-- Start of MATERIAL SUPPLIED --
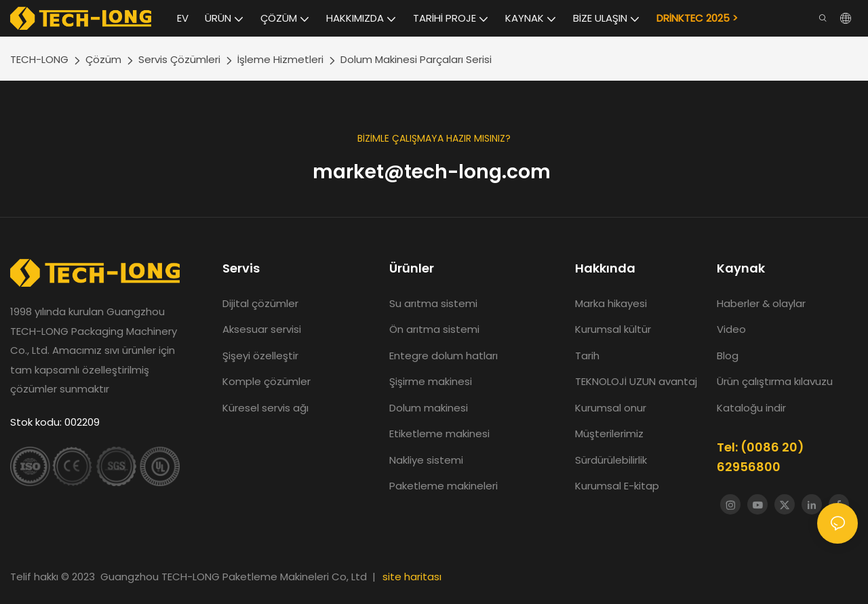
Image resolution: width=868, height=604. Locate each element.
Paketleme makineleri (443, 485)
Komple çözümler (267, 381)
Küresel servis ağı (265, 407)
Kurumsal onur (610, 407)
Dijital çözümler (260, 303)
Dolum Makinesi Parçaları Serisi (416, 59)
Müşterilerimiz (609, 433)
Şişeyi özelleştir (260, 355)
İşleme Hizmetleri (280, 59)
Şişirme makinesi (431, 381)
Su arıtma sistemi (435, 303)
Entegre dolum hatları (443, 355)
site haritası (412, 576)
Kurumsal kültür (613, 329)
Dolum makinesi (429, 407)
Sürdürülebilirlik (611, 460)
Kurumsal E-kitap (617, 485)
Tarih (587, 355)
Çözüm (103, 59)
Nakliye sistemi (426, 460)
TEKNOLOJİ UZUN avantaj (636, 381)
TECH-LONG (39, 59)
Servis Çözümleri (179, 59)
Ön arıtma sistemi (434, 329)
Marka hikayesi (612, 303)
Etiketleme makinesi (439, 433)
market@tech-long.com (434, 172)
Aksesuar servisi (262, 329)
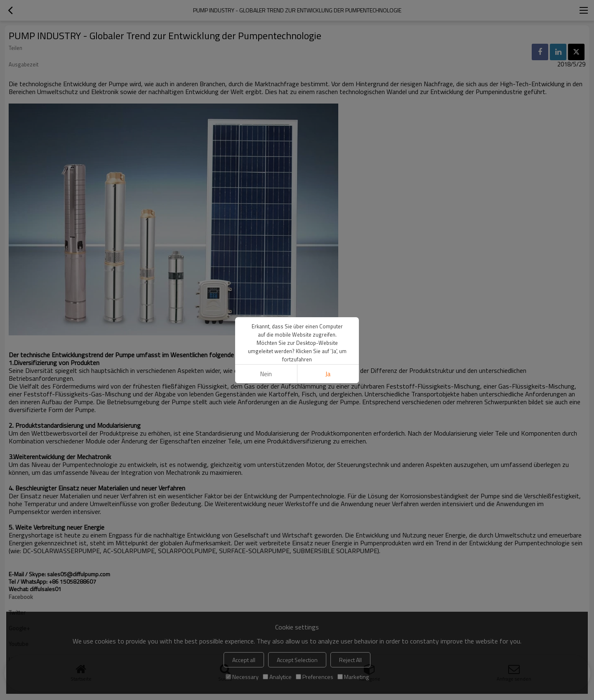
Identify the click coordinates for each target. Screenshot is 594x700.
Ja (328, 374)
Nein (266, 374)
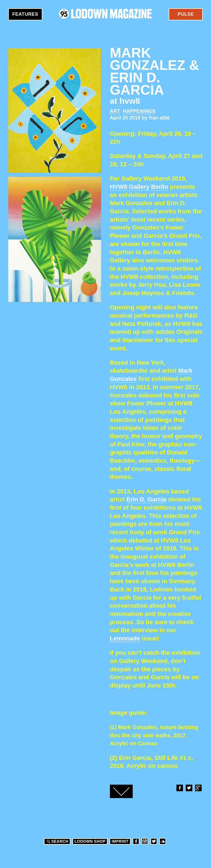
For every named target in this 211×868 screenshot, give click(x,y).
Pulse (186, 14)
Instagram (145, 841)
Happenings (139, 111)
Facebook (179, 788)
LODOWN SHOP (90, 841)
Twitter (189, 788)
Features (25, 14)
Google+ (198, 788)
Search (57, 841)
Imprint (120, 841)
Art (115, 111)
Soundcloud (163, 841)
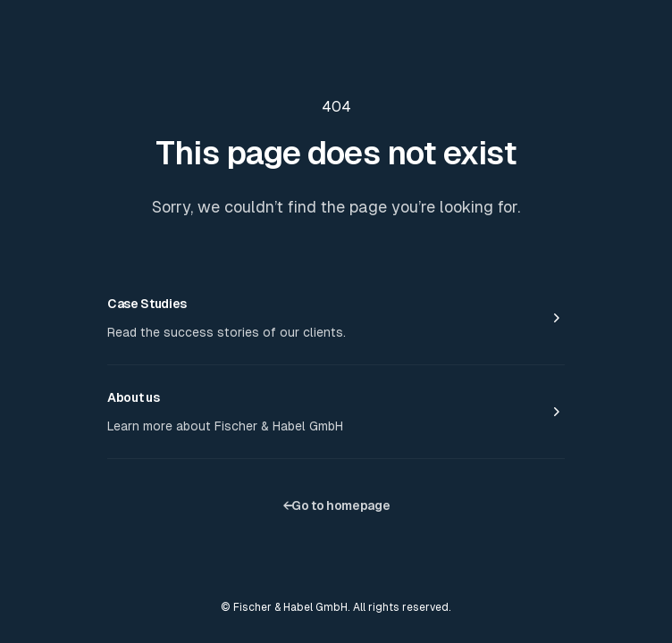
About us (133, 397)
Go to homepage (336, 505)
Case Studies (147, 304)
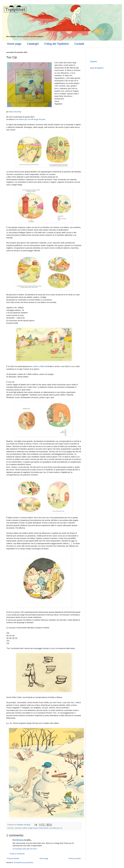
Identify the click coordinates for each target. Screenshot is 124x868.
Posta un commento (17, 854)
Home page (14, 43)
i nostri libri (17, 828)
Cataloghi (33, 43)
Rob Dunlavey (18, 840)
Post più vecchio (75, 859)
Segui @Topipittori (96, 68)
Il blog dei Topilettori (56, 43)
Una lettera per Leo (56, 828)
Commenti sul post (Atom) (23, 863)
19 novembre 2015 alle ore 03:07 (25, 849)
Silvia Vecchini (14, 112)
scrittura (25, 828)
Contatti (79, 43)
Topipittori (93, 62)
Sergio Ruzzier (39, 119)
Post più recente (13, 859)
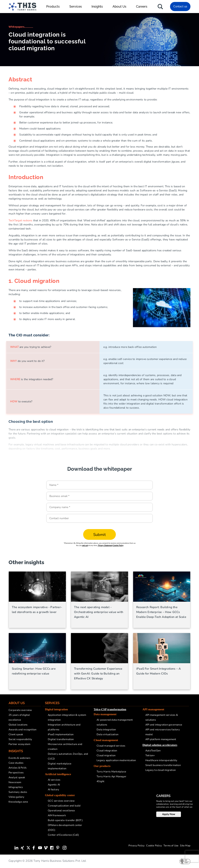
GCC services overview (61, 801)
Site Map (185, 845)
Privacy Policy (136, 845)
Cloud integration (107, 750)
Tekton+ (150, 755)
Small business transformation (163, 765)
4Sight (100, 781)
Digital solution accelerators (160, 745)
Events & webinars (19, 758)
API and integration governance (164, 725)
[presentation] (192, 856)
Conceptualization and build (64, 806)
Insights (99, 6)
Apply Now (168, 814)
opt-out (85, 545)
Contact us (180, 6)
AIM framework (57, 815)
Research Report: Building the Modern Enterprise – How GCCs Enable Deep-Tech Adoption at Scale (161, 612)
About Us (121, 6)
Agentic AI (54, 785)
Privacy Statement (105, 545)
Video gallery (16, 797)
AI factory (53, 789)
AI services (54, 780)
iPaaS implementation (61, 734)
-- End of MATERIAL SUPPLIED --
Convert every line of all the items above into a Markdown table with the columns "Row" and "Line", numbering the rows in order and skipping blank lines. Leave the pictures out of the table.

| Row | Line |
|---|---|
| 1 | Image resolution: width=868, height=604. Locate each element. |
| 2 | Paketleme makineleri (443, 485) |
| 3 | Komple çözümler (267, 381) |
| 4 | Küresel servis ağı (265, 407) |
| 5 | Kurumsal onur (610, 407) |
| 6 | Dijital çözümler (260, 303) |
| 7 | Dolum Makinesi Parçaları Serisi (416, 59) |
| 8 | Müşterilerimiz (609, 433) |
| 9 | Şişeyi özelleştir (260, 355) |
| 10 | İşleme Hizmetleri (280, 59) |
| 11 | Şişirme makinesi (431, 381) |
| 12 | Su arıtma sistemi (435, 303) |
| 13 | Entegre dolum hatları (443, 355) |
| 14 | site haritası (412, 576) |
| 15 | Kurumsal kültür (613, 329) |
| 16 | Dolum makinesi (429, 407) |
| 17 | Sürdürülebilirlik (611, 460) |
| 18 | Kurumsal E-kitap (617, 485) |
| 19 | Tarih (587, 355) |
| 20 | Çözüm (103, 59) |
| 21 | Nakliye sistemi (426, 460) |
| 22 | TEKNOLOJİ UZUN avantaj (636, 381) |
| 23 | TECH-LONG (39, 59) |
| 24 | Servis Çözümleri (179, 59) |
| 25 | Ön arıtma sistemi (434, 329) |
| 26 | Marka hikayesi (612, 303) |
| 27 | Etiketleme makinesi (439, 433) |
| 28 | market@tech-long.com (434, 172) |
| 29 | Aksesuar servisi (262, 329) |
| 30 | Identify the click coordinates for each target. Screenshot is 594x700. |
| 31 | Ja (328, 374) |
| 32 | Nein (266, 374) |
| 33 | For every named target in this 211×868 screenshot, give click(x,y). |
| 34 | Pulse (186, 14) |
| 35 | Instagram (145, 841) |
| 36 | Happenings (139, 111) |
| 37 | Facebook (179, 788) |
| 38 | LODOWN SHOP (90, 841) |
| 39 | Twitter (189, 788) |
| 40 | Features (25, 14) |
| 41 | Google+ (198, 788) |
| 42 | Search (57, 841) |
| 43 | Imprint (120, 841) |
| 44 | Art (115, 111) |
| 45 | Soundcloud (163, 841) |
| 46 | About us (133, 397) |
| 47 | Go to homepage (336, 505) |
| 48 | Case Studies (147, 304) |
| 49 | Identify the click coordinates for each target. Screenshot is 124x868. |
| 50 | Posta un commento (17, 854) |
| 51 | Home page (14, 43) |
| 52 | i nostri libri (17, 828) |
| 53 | Cataloghi (33, 43) |
| 54 | Rob Dunlavey (18, 840) |
| 55 | Post più vecchio (75, 859) |
| 56 | Segui @Topipittori (96, 68) |
| 57 | Il blog dei Topilettori (56, 43) |
| 58 | Una lettera per Leo (56, 828) |
| 59 | Commenti sul post (Atom) (23, 863) |
| 60 | 19 novembre 2015 alle ore 03:07 (25, 849) |
| 61 | Silvia Vecchini (14, 112) |
| 62 | scrittura (25, 828) |
| 63 | Contatti (79, 43) |
| 64 | Topipittori (93, 62) |
| 65 | Sergio Ruzzier (39, 119) |
| 66 | Post più recente (13, 859) |
| 67 | GCC services overview (61, 801) |
| 68 | Site Map (185, 845) |
| 69 | Privacy Policy (136, 845) |
| 70 | Cloud integration (107, 750) |
| 71 | Tekton+ (150, 755) |
| 72 | Small business transformation (163, 765) |
| 73 | 4Sight (100, 781) |
| 74 | Digital solution accelerators (160, 745) |
| 75 | Events & webinars (19, 758) |
| 76 | API and integration governance (164, 725) |
| 77 | [presentation] (192, 856) |
| 78 | Conceptualization and build (64, 806) |
| 79 | Insights (99, 6) |
| 80 | Apply Now (168, 814) |
| 81 | opt-out (85, 545) |
| 82 | Contact us (180, 6) |
| 83 | AIM framework (57, 815) |
| 84 | Research Report: Building the Modern Enterprise – How GCCs Enable Deep-Tech Adoption at Scale (161, 612) |
| 85 | About Us (121, 6) |
| 86 | Agentic AI (54, 785) |
| 87 | Privacy Statement (105, 545) |
| 88 | Video gallery (16, 797) |
| 89 | AI factory (53, 789) |
| 90 | AI services (54, 780) |
| 91 | iPaaS implementation (61, 734) |